*Work to be completed:*
All entries shown below must be given again word for word.

(Items listed in a dataset)
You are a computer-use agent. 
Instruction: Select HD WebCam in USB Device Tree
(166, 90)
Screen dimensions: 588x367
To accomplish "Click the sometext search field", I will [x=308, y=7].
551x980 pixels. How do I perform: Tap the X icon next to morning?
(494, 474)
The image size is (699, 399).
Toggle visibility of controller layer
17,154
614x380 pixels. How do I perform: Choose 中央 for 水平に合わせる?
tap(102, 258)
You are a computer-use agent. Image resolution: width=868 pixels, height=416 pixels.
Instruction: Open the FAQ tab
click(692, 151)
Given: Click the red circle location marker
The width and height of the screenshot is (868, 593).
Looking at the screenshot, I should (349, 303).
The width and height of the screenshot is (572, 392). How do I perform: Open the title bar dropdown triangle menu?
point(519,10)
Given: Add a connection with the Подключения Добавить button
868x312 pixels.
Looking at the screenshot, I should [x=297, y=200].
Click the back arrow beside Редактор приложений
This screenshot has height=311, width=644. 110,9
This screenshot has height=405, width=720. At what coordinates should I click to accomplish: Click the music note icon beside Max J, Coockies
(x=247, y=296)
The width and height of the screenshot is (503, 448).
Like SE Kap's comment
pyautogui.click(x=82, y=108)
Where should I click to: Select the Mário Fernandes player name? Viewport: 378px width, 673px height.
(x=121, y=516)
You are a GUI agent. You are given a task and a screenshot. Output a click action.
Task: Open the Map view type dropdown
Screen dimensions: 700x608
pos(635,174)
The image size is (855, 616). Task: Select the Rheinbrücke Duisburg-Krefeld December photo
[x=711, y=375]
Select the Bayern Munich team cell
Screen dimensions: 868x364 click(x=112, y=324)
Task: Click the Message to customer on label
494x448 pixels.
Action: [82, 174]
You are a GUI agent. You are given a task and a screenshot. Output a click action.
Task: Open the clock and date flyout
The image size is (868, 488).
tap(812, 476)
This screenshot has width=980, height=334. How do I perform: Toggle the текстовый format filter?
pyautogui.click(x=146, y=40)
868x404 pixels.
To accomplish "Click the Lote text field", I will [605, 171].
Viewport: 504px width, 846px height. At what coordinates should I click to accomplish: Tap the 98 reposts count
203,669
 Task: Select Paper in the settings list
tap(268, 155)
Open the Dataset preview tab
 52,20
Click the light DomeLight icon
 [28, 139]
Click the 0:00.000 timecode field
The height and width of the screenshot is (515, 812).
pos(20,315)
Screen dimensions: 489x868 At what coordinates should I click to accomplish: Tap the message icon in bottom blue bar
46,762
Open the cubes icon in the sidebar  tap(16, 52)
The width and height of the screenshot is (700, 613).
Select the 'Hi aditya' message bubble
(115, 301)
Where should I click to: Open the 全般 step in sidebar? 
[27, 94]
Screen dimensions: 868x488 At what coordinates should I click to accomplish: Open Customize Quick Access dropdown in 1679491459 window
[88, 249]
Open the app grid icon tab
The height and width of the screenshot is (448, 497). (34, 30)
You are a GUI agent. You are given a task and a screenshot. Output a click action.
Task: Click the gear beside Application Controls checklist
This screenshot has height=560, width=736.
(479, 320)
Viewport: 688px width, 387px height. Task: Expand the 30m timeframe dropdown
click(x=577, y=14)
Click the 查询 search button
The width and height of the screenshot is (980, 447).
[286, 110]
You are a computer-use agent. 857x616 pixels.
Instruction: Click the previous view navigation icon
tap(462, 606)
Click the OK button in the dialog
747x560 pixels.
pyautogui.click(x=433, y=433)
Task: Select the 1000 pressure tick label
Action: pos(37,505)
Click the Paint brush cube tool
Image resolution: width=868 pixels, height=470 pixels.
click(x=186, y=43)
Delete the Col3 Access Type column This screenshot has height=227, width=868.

*Answer section:*
You are a computer-use agent. 
Instruction: Select HD WebCam in USB Device Tree
(166, 90)
Screen dimensions: 588x367
To accomplish "Click the sometext search field", I will [x=308, y=7].
551x980 pixels. How do I perform: Tap the X icon next to morning?
(494, 474)
The image size is (699, 399).
Toggle visibility of controller layer
17,154
614x380 pixels. How do I perform: Choose 中央 for 水平に合わせる?
tap(102, 258)
You are a computer-use agent. Image resolution: width=868 pixels, height=416 pixels.
Instruction: Open the FAQ tab
click(692, 151)
Given: Click the red circle location marker
The width and height of the screenshot is (868, 593).
Looking at the screenshot, I should (349, 303).
The width and height of the screenshot is (572, 392). How do I perform: Open the title bar dropdown triangle menu?
point(519,10)
Given: Add a connection with the Подключения Добавить button
868x312 pixels.
Looking at the screenshot, I should [x=297, y=200].
Click the back arrow beside Редактор приложений
This screenshot has height=311, width=644. 110,9
This screenshot has height=405, width=720. At what coordinates should I click to accomplish: Click the music note icon beside Max J, Coockies
(x=247, y=296)
The width and height of the screenshot is (503, 448).
Like SE Kap's comment
pyautogui.click(x=82, y=108)
Where should I click to: Select the Mário Fernandes player name? Viewport: 378px width, 673px height.
(x=121, y=516)
You are a GUI agent. You are given a task and a screenshot. Output a click action.
Task: Open the Map view type dropdown
Screen dimensions: 700x608
pos(635,174)
The image size is (855, 616). Task: Select the Rheinbrücke Duisburg-Krefeld December photo
[x=711, y=375]
Select the Bayern Munich team cell
Screen dimensions: 868x364 click(x=112, y=324)
Task: Click the Message to customer on label
494x448 pixels.
Action: [82, 174]
You are a GUI agent. You are given a task and a screenshot. Output a click action.
Task: Open the clock and date flyout
The image size is (868, 488).
tap(812, 476)
This screenshot has width=980, height=334. How do I perform: Toggle the текстовый format filter?
pyautogui.click(x=146, y=40)
868x404 pixels.
To accomplish "Click the Lote text field", I will [605, 171].
Viewport: 504px width, 846px height. At what coordinates should I click to accomplish: Tap the 98 reposts count
203,669
 Task: Select Paper in the settings list
tap(268, 155)
Open the Dataset preview tab
 52,20
Click the light DomeLight icon
 [28, 139]
Click the 0:00.000 timecode field
The height and width of the screenshot is (515, 812).
pos(20,315)
Screen dimensions: 489x868 At what coordinates should I click to accomplish: Tap the message icon in bottom blue bar
46,762
Open the cubes icon in the sidebar  tap(16, 52)
The width and height of the screenshot is (700, 613).
Select the 'Hi aditya' message bubble
(115, 301)
Where should I click to: Open the 全般 step in sidebar? 
[27, 94]
Screen dimensions: 868x488 At what coordinates should I click to accomplish: Open Customize Quick Access dropdown in 1679491459 window
[88, 249]
Open the app grid icon tab
The height and width of the screenshot is (448, 497). (34, 30)
You are a GUI agent. You are given a task and a screenshot. Output a click action.
Task: Click the gear beside Application Controls checklist
This screenshot has height=560, width=736.
(479, 320)
Viewport: 688px width, 387px height. Task: Expand the 30m timeframe dropdown
click(x=577, y=14)
Click the 查询 search button
The width and height of the screenshot is (980, 447).
[286, 110]
You are a computer-use agent. 857x616 pixels.
Instruction: Click the previous view navigation icon
tap(462, 606)
Click the OK button in the dialog
747x560 pixels.
pyautogui.click(x=433, y=433)
Task: Select the 1000 pressure tick label
Action: pos(37,505)
Click the Paint brush cube tool
Image resolution: width=868 pixels, height=470 pixels.
click(x=186, y=43)
Delete the Col3 Access Type column This screenshot has height=227, width=868.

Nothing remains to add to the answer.